沼地のある森を抜けて
たぶん、普通に食卓にあるものというか食卓の一品としてぬか漬けが登場してもっと平和でさらっと読み通せる話は他にあると思うんだけど、ふと読み返したくなるのはこの本。でも読み終わった後の重さがあったんだよな、とかで躊躇っていたのを今年は完全に忘れていたので、10年以上ぶりに再読した。やはり色々考えさせられて、重かった。でもまた読み返すと思う。
ぬか漬けは大好きなんだけど、たしかにくたくたに疲れ切っている日や、外食してきてしまった日に「ああっ、漬けてたの忘れてた!」「昨日の私はなぜ漬けたんだ」等々恨めしく思うことはあって、
ぬか床を搔き回すときだけ、女は本音の顔を見せていたのかも知れない。*1
という一文に、はっとしてしまった。
いま我が家の食卓を支えてくれているぬか床は無印良品 発酵ぬかどこ 1kg 82931617で始めた*2んだけれども、ひとり暮らしになって初めてのぬか床は、実家から分けてもらったものだった。しばらく手入れを怠ってしまったときがあってダメにしてしまったのだった。たぶんいまのは3代目くらい。
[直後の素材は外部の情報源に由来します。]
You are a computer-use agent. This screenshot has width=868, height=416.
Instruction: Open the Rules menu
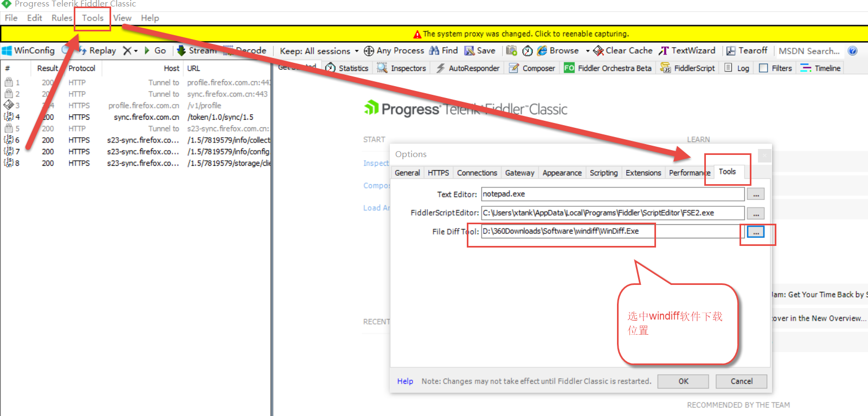(x=61, y=18)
実家のぬか床は父の担当で、父が不在の日だけ母が混ぜている。いまのが何代目かはわからないのだけど、初代は祖母が世話していたものを分けてもらったものだったらしい。祖母もやはりそれよりも前の代から譲り受けたものだったのだろうか、何代続いていたのだろうか、と読みながらふと、思ってしまった。
煩わしいと思うことも、面倒だと思うこともあるけど、たぶん次の引越しのときは塩で蓋をして持っていくと思う。
そしてこの本も、また読み返すと思う。